System.String	codeChallenge	If using PKCE, please us the PKCEOAuthFlow object.

Returns

Type	Description
System.Uri	The uri of a web page which must be displayed to the user in order to authorize the app.

| Improve this Doc View Source

GetAuthorizeUri(String, Boolean)

Gets the URI used to start the OAuth2.0 authorization flow which doesn't require a redirect URL.

Declaration

public static Uri GetAuthorizeUri(string clientId, bool disableSignup = false)

Parameters

Type	Name	Description
System.String	clientId	The apps key, found in the App Console.
System.Boolean	disableSignup	When `true` (default is `false`) users will not be able to sign up for a Dropbox account via the authorization page. Instead, the authorization page will show a link to the Dropbox iOS app in the App Store.
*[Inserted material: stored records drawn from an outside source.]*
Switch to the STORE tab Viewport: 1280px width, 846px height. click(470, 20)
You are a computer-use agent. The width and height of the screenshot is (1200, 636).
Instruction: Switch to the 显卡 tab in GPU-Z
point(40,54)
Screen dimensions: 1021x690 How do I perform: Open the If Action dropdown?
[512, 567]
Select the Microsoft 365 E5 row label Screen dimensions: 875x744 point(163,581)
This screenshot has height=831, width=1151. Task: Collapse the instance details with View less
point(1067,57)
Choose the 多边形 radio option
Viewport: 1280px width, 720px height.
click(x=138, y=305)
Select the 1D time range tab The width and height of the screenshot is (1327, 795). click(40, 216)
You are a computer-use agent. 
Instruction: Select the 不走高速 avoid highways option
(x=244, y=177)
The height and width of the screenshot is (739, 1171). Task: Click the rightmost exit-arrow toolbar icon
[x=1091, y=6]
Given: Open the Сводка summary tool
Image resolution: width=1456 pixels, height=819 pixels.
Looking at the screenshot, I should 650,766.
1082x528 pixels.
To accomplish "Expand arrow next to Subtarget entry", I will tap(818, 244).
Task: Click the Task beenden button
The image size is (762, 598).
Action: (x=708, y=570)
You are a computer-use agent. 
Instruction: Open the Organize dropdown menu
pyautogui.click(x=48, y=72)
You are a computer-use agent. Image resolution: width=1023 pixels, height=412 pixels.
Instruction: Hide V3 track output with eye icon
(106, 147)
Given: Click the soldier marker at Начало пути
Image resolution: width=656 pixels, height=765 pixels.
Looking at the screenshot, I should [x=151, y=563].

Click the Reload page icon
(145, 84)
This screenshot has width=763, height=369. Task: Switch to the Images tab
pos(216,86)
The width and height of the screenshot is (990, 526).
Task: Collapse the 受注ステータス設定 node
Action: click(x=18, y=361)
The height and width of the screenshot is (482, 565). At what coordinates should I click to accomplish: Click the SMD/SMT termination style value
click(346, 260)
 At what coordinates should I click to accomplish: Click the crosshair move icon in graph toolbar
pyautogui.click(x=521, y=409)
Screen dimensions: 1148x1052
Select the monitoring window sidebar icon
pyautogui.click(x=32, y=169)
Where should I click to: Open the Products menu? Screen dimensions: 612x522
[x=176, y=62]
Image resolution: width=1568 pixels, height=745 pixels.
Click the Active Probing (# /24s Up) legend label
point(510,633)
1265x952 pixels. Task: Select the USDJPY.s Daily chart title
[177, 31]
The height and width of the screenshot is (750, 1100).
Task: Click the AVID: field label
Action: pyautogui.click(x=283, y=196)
This is only intended for use when necessary for compliance with App Store policies.

Returns

Type	Description
System.Uri	The uri of a web page which must be displayed to the user in order to authorize the app.

| Improve this Doc View Source

ParseTokenFragment(Uri)

Parses the token fragment. When using the OAuth 2.0 token or implicit grant flow, the user will be redirected to a URI with a fragment containing the authorization token.

Declaration

public static OAuth2Response ParseTokenFragment(Uri redirectedUri)

Parameters

Type	Name	Description
System.Uri	redirectedUri	The redirected URI.

Returns

Type	Description
OAuth2Response	The authorization response, containing the access token and uid of the authorized user.

| Improve this Doc View Source

ProcessCodeFlowAsync(String, String, String, String, HttpClient, String)

Processes the second half of the OAuth 2.0 code flow.

Declaration

public static async Task<OAuth2Response> ProcessCodeFlowAsync(string code, string appKey, string appSecret = null, string redirectUri = null, HttpClient client = null, string codeVerifier = null)

Parameters

Type	Name	Description
System.String	code	The code acquired in the query parameters of the redirect from the initial authorize url.
System.String	appKey	The application key, found in the App Console.
System.String	appSecret	The application secret, found in the App Console This is optional if using PKCE.
System.String	redirectUri	The redirect URI that was provided in the initial authorize URI, this is only used to validate that it matches the original request, it is not used to redirect again.
HttpClient	client	An optional http client instance used to make requests.
System.String	codeVerifier	The code verifier for PKCE flow. If using PKCE, please us the PKCEOauthFlow object.

Returns

Type	Description
System.Threading.Tasks.Task<OAuth2Response>	The authorization response, containing the access token and uid of the authorized user.

| Improve this Doc View Source

ProcessCodeFlowAsync(Uri, String, String, String, String, HttpClient, String)

Processes the second half of the OAuth 2.0 code flow.

Declaration

public static Task<OAuth2Response> ProcessCodeFlowAsync(Uri responseUri, string appKey, string appSecret, string redirectUri = null, string state = null, HttpClient client = null, string codeVerifier = null)

Parameters

Type	Name	Description
System.Uri	responseUri	The URI to which the user was redirected after the initial authorization request.
System.String	appKey	The application key, found in the App Console.
System.String	appSecret	The application secret, found in the App Console.
System.String	redirectUri	The redirect URI that was provided in the initial authorize URI, this is only used to validate that it matches the original request, it is not used to redirect again.
System.String	state	The state parameter (if any) that matches that used in the initial authorize URI.
HttpClient	client	An optional http client instance used to make requests.
System.String	codeVerifier	The code verifier for PKCE flow. If using PKCE, please us the PKCEOauthFlow object.

Returns

Type	Description
System.Threading.Tasks.Task<OAuth2Response>	The authorization response, containing the access token and uid of the authorized user.